● What you have to do: Pictures appear among the records below and must be omitted. Repeat exactly the lines from the line with "Task: Open the" to the line with "Screen dimensions: 1568x648", both included.

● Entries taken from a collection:
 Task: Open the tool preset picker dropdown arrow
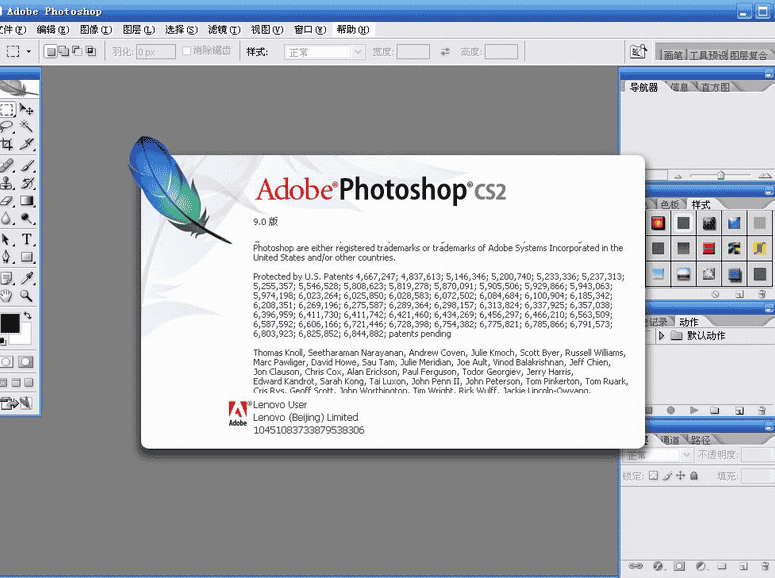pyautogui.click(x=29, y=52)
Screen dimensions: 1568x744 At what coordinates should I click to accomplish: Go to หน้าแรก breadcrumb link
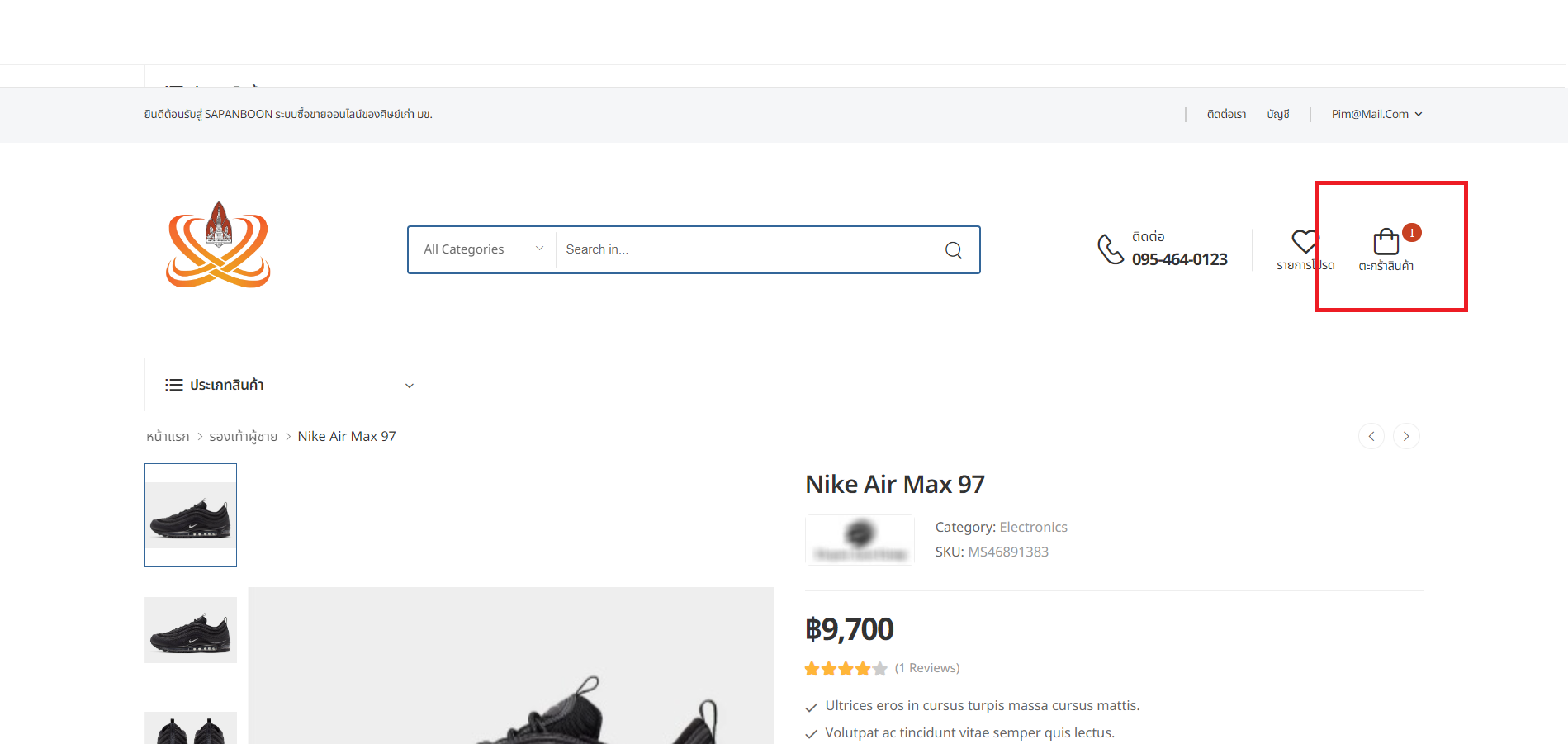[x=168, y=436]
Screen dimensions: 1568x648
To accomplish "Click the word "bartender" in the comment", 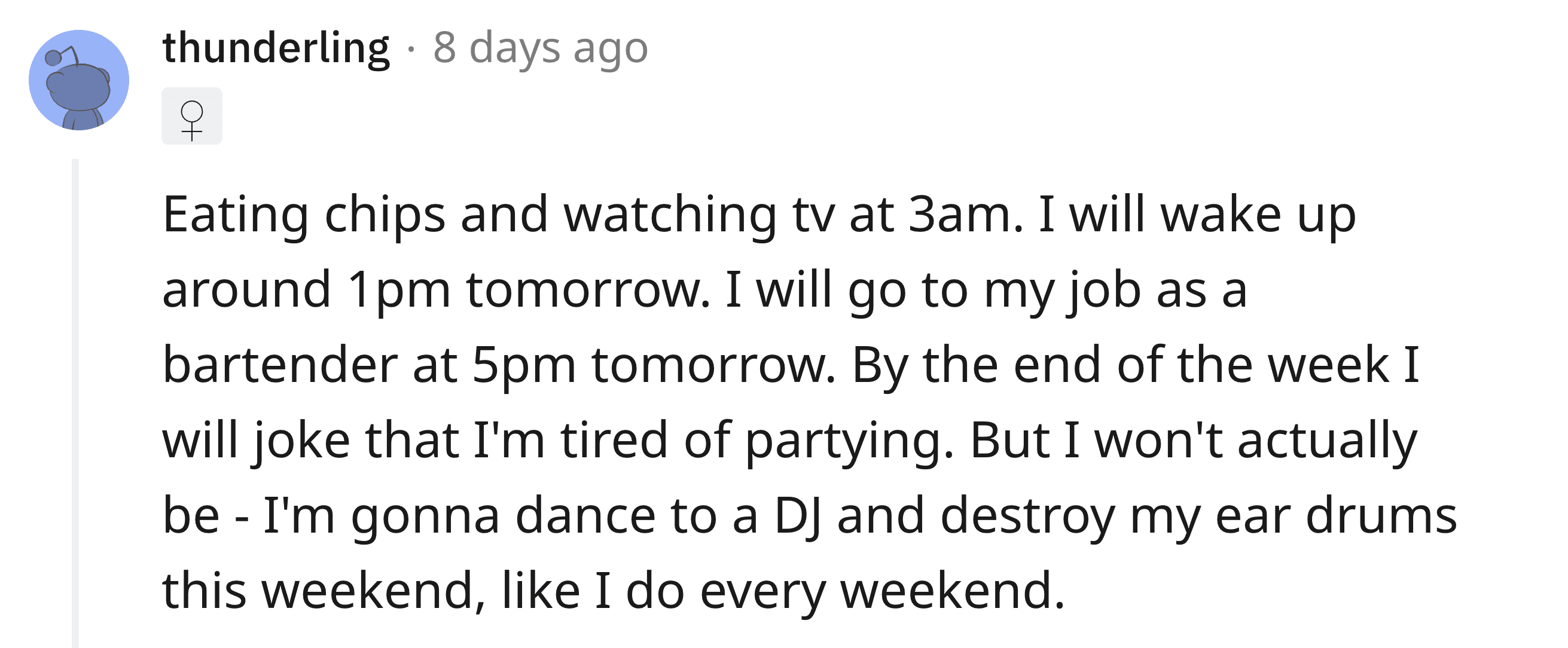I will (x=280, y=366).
---
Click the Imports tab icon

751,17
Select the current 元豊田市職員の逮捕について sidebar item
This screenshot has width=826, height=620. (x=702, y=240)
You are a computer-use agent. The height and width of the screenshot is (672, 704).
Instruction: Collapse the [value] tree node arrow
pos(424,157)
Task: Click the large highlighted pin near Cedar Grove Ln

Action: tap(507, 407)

● Solution to the exercise:
 Task: Open the tool preset picker dropdown arrow
pyautogui.click(x=29, y=52)
Screen dimensions: 1568x744 At what coordinates should I click to accomplish: Go to หน้าแรก breadcrumb link
[x=168, y=436]
Screen dimensions: 1568x648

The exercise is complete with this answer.